Playwright and director Heather Renken's new show at Broom Street Theater, Shiny Things, looks at life from the perspective of Eliza, a young woman whose ADD has complicated her life since childhood. She's a sculptor who rarely completes a project, can't hold down an office job and fears her scattered attention will embarrass her husband and hurt his career.
Perhaps the show's most clever conceit is the character of Kirit (Tyler Schott), a silent, Chaplinesque presence who follows Eliza everywhere she goes. While other characters don't notice him, he's the living embodiment of Eliza's ADD-affected thinking.
In fact, after the first few minutes of watching him onstage, I thought, Wow, that's distracting! But, of course, that's precisely the point. For Eliza, paying attention to anything means trying to process competing tracks of information in her head. As the play notes, some consider ADD to be not a lack of attention, but in fact hyper-focused attention on too much incoming information. Schott does an excellent job in a role with no spoken lines.
As Eliza, Jenny Russ strikes the right note; she's believable and natural, not overtly dramatic. The more her ADD complicates not only her own life, but also her husband's (Odari McWhorter), she decides to seek treatment, but medicating her symptoms brings a fresh set of problems. If she's going to start popping Addlin (a fictitious drug one imagines is a mix of Adderall and Ritalin), is she putting herself at risk of dangerous side effects or ruining some essential aspect of her personality?
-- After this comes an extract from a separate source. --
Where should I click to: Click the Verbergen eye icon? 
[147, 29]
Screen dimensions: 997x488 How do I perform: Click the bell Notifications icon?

Renken, a BST regular who has worked on dozens of shows both onstage and behind the scenes, mixes these more serious questions with vaudeville-esque interludes that seem partly a personal fascination and partly a reflection of Eliza's inner life. Unfortunately, some of the knowingly cornball humor really is too corny for its own good.
A more successful attempt at merging the realistic and the fanciful happens in a strong scene between Eliza and the personification of Addlin (Jesse Andrew Fey), dressed in prescription-bottle orange and white. If ADD appears to Eliza as a sweet vaudevillian sprite, Addlin is a slick huckster: think used-car salesman meets street pusher. While the contrast between the two is perhaps a bit too black and white, the play ultimately embraces ambiguity, to its credit.